Mötley Crüe Dr Feelgood (Deluxe Edition) Review

Album. Released 2009.  

BBC Review

Career-best sensation from the wild men of rock.

Greg Moffitt 2009

The last great album from Los Angeles rockers Mötley Crüe is both their best-selling record and their finest collection of songs. The enormous success of this 1989 smash hit proved that they could still cut it, having cleaned up their act after years of drug-fuelled debauchery. The group’s reputation rested on the controversy generated by their outrageous antics and hard-living lifestyles, but Dr. Feelgood showed that the four-piece could perform as well as any of the hard rock giants of the day.

Hitting the top slot on the Billboard 200 album chart, Dr.

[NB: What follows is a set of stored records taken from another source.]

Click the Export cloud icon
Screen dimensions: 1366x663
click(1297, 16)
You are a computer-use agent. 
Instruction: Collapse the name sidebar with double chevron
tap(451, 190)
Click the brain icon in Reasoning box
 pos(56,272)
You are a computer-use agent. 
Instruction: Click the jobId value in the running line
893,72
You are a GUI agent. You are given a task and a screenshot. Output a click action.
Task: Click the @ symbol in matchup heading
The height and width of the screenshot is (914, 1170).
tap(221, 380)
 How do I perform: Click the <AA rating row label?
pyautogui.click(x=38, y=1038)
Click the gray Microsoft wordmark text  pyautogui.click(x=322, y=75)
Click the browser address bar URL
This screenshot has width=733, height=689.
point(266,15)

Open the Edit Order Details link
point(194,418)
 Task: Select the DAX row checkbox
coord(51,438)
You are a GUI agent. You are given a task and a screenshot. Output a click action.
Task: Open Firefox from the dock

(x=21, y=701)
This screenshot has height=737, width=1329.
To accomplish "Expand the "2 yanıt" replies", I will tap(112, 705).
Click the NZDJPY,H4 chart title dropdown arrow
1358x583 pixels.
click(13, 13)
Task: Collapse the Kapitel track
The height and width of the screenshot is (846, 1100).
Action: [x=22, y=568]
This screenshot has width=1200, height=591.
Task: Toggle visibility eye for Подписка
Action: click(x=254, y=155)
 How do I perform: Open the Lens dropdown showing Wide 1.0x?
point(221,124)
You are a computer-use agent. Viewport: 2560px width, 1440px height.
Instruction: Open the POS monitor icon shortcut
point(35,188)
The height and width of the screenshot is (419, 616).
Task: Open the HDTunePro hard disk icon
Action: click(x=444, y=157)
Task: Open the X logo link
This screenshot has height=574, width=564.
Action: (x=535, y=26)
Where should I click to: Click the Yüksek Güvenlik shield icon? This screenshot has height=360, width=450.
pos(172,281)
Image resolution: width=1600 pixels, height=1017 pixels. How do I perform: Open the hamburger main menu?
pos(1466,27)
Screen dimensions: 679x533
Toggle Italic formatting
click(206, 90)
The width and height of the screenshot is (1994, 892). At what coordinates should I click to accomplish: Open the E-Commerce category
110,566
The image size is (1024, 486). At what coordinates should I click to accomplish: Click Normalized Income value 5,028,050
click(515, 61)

Feelgood went one better than their previous album, 1987’s Girls Girls Girls, and went on to sell over seven million copies worldwide. Although temporarily free from drink and drugs, the band were never likely to start writing songs about cute kittens or flower arranging. True to form, Dr. Feelgood indulges in the same diet of sex, drugs and rock‘n’roll which fuelled each of its four predecessors.

Mötley Crüe haven’t always benefitted from polished production, but courtesy of studio legend Bob Rock (The Cult, Metallica, Bon Jovi) Dr. Feelgood boasts a punchy, powerful sound. The album spawned no fewer than five singles, all of which cracked the Billboard Hot 100 chart. The first of these – the title track itself – was the most successful, with the high-energy Kickstart My Heart and Same Ol' Situation (S.O.S.) following a similar raunchy groove. The ballads Without You and Don't Go Away Mad (Just Go Away) highlight the band’s sensitive side, such that it is.

Of the remainder of the album, Slice of Your Pie, Rattlesnake Shake, Sticky Sweet and She Goes Down are about as subtle as their titles suggest. They do, however, still stand up today. Up to this point, the band had struggled to deliver consistent albums, and Dr. Feelgood stands out as much for its lack of sub-standard padding as it does for its classic tracks.

Only the album’s final number, Time for Change, makes any attempt at poignancy. A mid-paced ballad praising the power of youth and the possibility of peaceful revolution, The Beatles or Bob Marley it is not, but it makes a change from simply glorifying unfettered decadence and hedonism.